**Work item:**
For the entries presented below, indicate the number of lines that include the word "screenshot", adding nothing else.

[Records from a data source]
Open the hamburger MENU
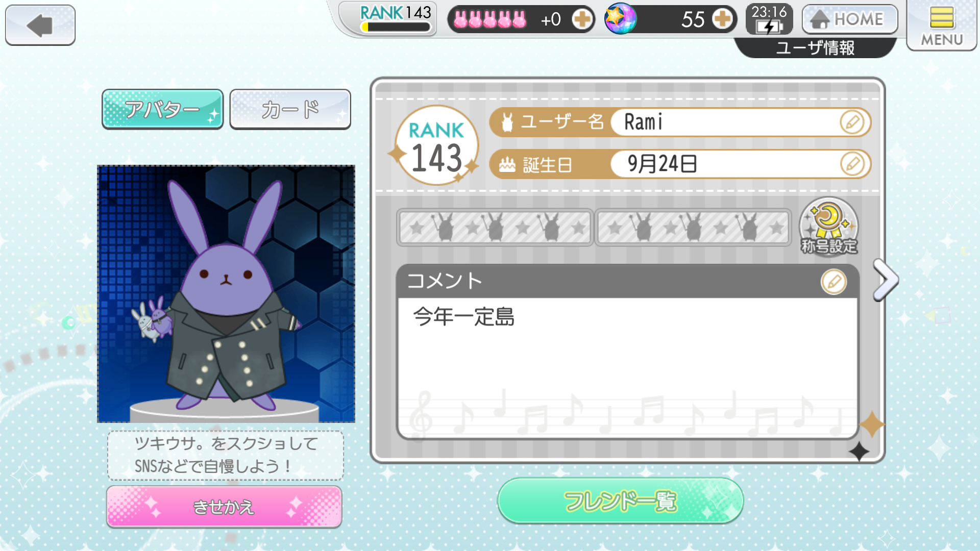 click(942, 26)
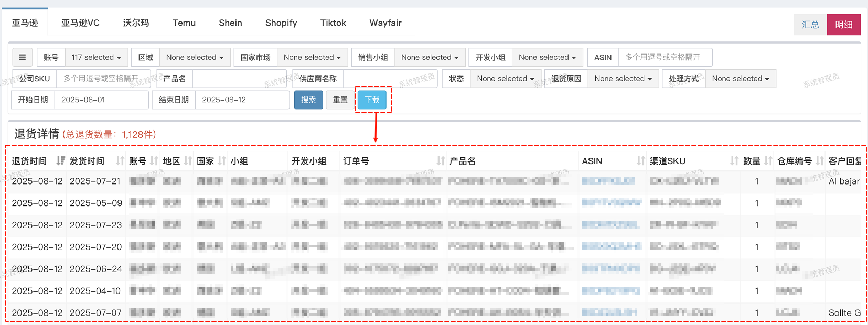Open the Shopify tab
868x325 pixels.
(x=281, y=23)
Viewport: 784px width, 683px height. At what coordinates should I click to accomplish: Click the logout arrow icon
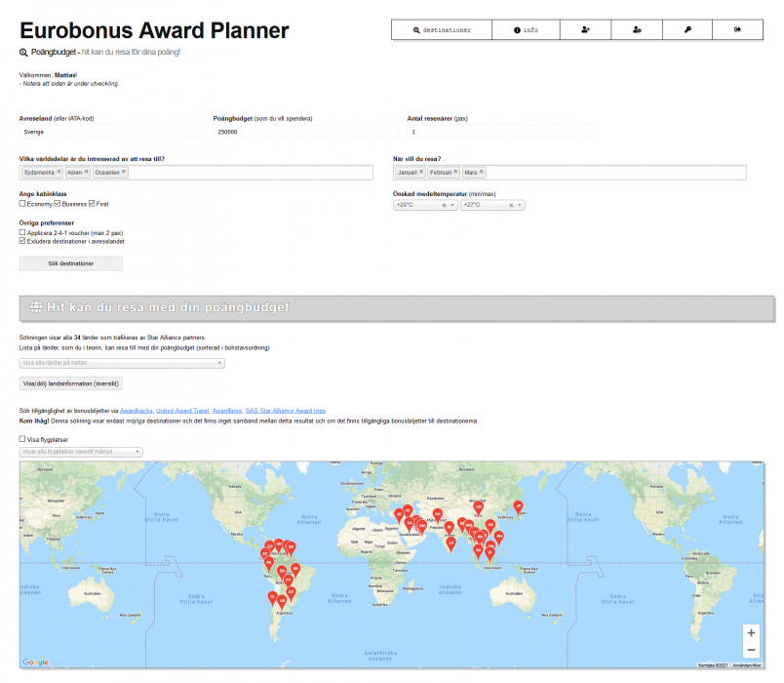point(738,30)
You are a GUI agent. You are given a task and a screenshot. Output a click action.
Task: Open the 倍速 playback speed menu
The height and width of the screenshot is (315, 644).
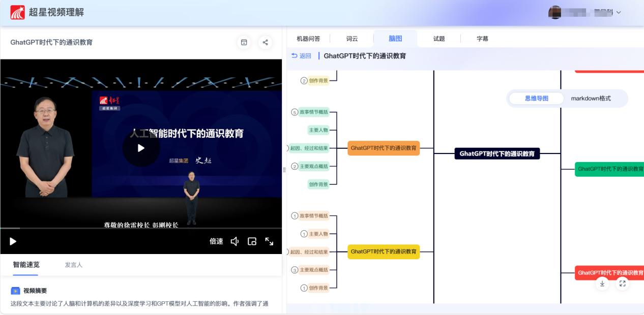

**Exercise result:**
2